Power, both smart power and discrete. One area of important focus is the smart grid. Our presence traditionally has been very strong in Europe, in Italy, in Spain, in France, but recently, we have won China. If we look at 5 years from now, there will be 200 million smart meters in China, and we are the leading supplier. We are the leading supplier across the geographies in China with our Power Line Modems, with our controllers for these applications. But also a strong focus on digital power management, both for lighting, for more modern and advanced lighting applications and for power supply applications.
And in discrete, for the first time, competitive IGBT modules and also a new family of low-voltage PowerMOS. ST, we are #1 in the world in the high-voltage PowerMOS, and we have now introduced a new low-voltage family that we believe is extremely competitive.
Microcontrollers. Our business today in microcontrollers is close to $1 billion. In fact, our target this year is $1 billion. This is the combination of the general purpose microcontrollers and the secure microcontrollers. It's all based on ARM 32-bit. And recently, we have introduced new cores, DM0, DM4, for lower power applications, for higher performance.
We have a wider range of peripherals. We are introducing from 2 to 3 new products per quarter on this family of products.
And finally, Automotive. Last year, we had 25 new components from ST in each new car that was produced in the world. I believe this is impressive, 25 products in any new car produced in the world. And I would like to mention here 2 main blocks. The first is our effort in the power microcontrollers. As you know, we have a corporation with Freescale, and I believe, this is a successful cooperation. And in ST, we have won design wins for more than $2 billion in the life on these products, and it is just at the beginning in terms of billings and revenues.
And of course, the progress with our new smart power platforms, including 110-nanometer micro lithography Smart Power Technologies, for powertrain, safety and body. A lot of exciting application, and the best I could do here is to invite you again to visit all our demos. There are some exciting applications, so please spend some time looking at our demos later on.
So let's move to the conclusion here. So all what I have described today, I'm absolutely convinced of a very significant margin expansion opportunities in the short-term and in the medium-term. Q1 is the bottom.

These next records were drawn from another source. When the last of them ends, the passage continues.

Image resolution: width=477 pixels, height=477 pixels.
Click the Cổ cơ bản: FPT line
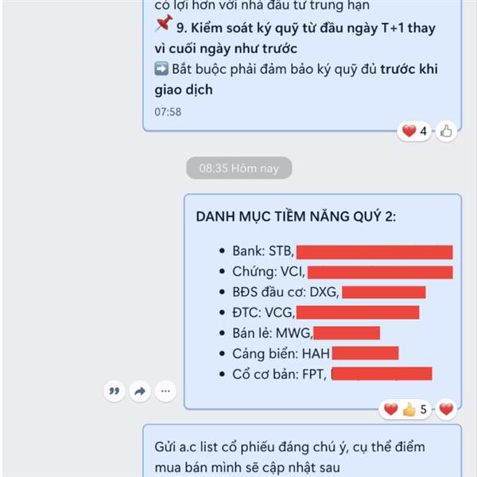pyautogui.click(x=325, y=374)
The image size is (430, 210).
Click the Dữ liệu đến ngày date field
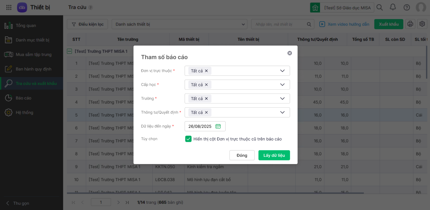point(200,126)
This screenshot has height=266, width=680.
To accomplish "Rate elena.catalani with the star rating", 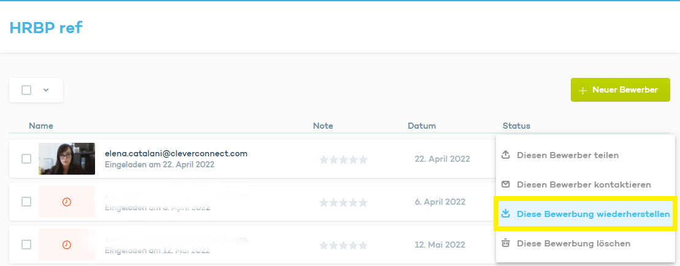I will [x=343, y=159].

We have important efforts, important programs, important initiatives, discontinuity initiatives in VLSI to make sure that this area is retailored taking into account the reality of our former largest customer. That is a different reality. So we need to be pragmatic and move on. And do we have a wave of new opportunities in terms of customer wins, in terms of new innovative products, et cetera, et cetera.
All of these is good, and all of these give us significant, very significant opportunity to expand our margin. And this is giving me the confidence to underline that despite, as I said, the dramatic knock drop at Nokia, we will continue to gain market share in our core business, in our wholly-owned business. And we will go -- rapidly go back to our financial model that I want to reconfirm today.